Bonnie Jakubos and I continue to work together to bring The Pocatello Zoo to the students at Franklin Middle School. An outstanding example of the application of inquiry in a real life setting, has been students using GPS units to survey an area the zoo intends for a grizzly bear exhibit. The maps they created will be used by the zoo in design and construction.

This spring, the students are being trained, to give zoo tours to grade school children. My appreciation for the zoo, knowledge of habitats and exhibits, and respect for all that Bonnie does has continued to grow since project T.R.I.P.S. began.


Wichita Public Schools and The Sedgwick County Zoo
Brad Batdorf
Former Curator of Education at the Sedgwick County Zoo
Wichita, KS

Over the long term, we plan to integrate materials from the Bronx Zoo’s HELP curriculum into the grade 6 science program. Based on responses from teachers attending T.R.I.P.S. workshops at the zoo, we have focused the attention on animals for grade 6 science (4th quarter). We have adopted new textbooks for 2003-04 and sequenced the topic areas into specific quarters of grades 6, 7 and 8. This program will be in place for the next 7 years! (It's also an area assessed as a state science standard.) Trade books have been purchased by the language arts department through the Knight Foundation to support "science recreation read." The foundation for this program was built during T.R.I.P.S.. Now we are continuing with T.R.I.P.S. workshops at the zoo to enhance teachers’ content knowledge as well as provide opportunities for hands-on, minds-on activities for students. What is the number one field trip chosen by teachers in the Wichita Public Schools? The Sedgwick County Zoo!"


Hillside Middle School and The Detroit Zoo
Julie Hardy, Teacher 
Northville, MI

The Detroit Zoo and one of their T.R.I.P.S. partners, Hillside Middle School (Northville, MI), have created a program through which middle-school students studying the HELP curriculum are mentoring groups of younger children and helping them to create simulated rainforests in kindergarten classrooms. The mentors and those children mentored have also visited the zoo together. In addition, one teacher has gotten Voyage from the Sun (a curriculum she received at the T.R.I.P.S. Leadership Training Institute) written into the middle school curriculum. She reports the following: "I'm in the process of teaching Voyage from the Sun right now! This is the first year that the three science teachers in my building and the three across town are using it. This is my second year teaching it. We love it!”
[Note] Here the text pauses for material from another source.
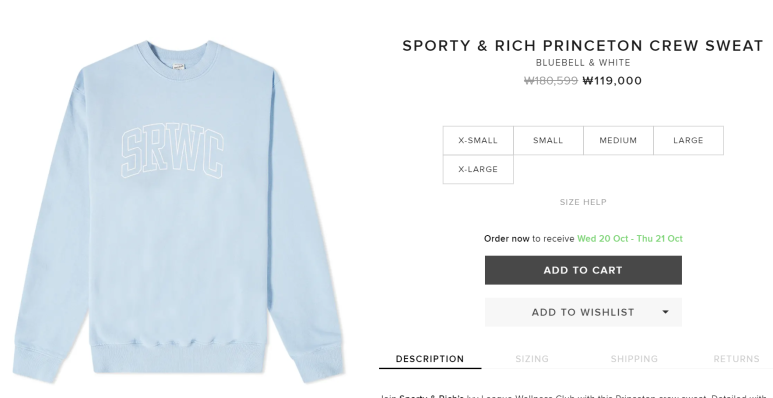Add the item to wishlist
This screenshot has height=398, width=773.
pyautogui.click(x=583, y=312)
Apple Valley IDEA and The Science Museum of Minnesota
Eric Olson, Teacher
Apple Valley, MN

The T.R.I.P.S. team of the Science Museum of Minnesota and Apple Valley IDEA are unique in that the team's schools are part of an area district serving extremely high-risk students with Emotional Behavior Disorder. The team's teacher, Eric Olson, used lessons learned during T.R.I.P.S. for 45 minutes each day with these students. He took them on three museum visits and three visits to the Minnesota Zoo, and used HELP activities when he took his students on a camping trip to the Boundary Waters.